UM athletic director Blake James said Wednesday that he would be interested in evaluating the idea of Miami or South Florida bidding to host one or more of the ACC title events.
The neutral-site ACC championships that will eventually be relocated:
Women's soccer, football, men's and women's swimming and diving, women's basketball, men's and women's tennis, women's golf, men's golf and baseball.
"We will evaluate what opportunities are out there and see what makes sense for us to try to be part of the conversation going forward,'' James told the Miami Herald. "If there are events we can bring to South Florida I think it would be great for our institution, our students and our fans."
It's unlikely, however, that UM's home football field of Hard Rock Stadium could be chosen as the site of the ACC football championship, usually played at Bank of America Stadium. That wouldn't exactly be neutral should Miami win the Coastal Division and get in the ACC title game Dec. 4.
"There are a variety of stadiums the ACC will look at,'' James said. "As that is our home stadium, I would think most likely it probably wouldn’t be considered on top of the list. But if the conference felt it was good for the conference obviously it would be something we’d be very supportive of."
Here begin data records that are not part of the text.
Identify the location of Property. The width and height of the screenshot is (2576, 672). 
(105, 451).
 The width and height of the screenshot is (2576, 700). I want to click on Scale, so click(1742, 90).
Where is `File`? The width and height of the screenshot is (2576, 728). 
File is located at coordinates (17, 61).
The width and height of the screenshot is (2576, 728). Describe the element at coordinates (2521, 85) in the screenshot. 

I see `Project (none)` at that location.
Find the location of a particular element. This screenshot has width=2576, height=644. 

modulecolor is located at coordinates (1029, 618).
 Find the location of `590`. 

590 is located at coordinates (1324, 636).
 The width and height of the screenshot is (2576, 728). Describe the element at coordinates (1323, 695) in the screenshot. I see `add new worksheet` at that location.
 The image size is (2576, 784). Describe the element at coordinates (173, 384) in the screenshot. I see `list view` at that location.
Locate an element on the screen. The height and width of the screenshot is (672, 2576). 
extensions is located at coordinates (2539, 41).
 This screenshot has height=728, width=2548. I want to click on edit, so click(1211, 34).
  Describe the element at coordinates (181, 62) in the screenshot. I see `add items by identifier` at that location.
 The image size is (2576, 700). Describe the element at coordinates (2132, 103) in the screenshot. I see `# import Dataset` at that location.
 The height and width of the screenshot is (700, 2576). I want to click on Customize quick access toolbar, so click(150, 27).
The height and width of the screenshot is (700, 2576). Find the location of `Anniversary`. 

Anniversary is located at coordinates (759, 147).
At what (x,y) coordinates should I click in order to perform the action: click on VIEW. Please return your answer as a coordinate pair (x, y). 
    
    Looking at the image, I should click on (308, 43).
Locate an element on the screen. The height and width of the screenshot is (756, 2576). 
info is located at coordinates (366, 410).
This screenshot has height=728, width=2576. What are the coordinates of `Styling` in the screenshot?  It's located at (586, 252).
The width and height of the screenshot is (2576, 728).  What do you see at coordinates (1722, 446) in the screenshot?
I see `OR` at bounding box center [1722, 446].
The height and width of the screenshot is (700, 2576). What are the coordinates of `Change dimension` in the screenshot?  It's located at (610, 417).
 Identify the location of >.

The ACC baseball tournament, which was May 24-29 this year at Durham Bulls Athletic Park, also brings in lots of folks over an extended period of days. The Marlins announced their 2017 schedule on Wednesday, and the Marlins have a homestand during most of that same time period next year.
"That’s why we need to evaluate everything and see what options are possibly out there for us to suggest to the ACC,'' James said, "and from there it would really be up to them to determine what’s best for the league."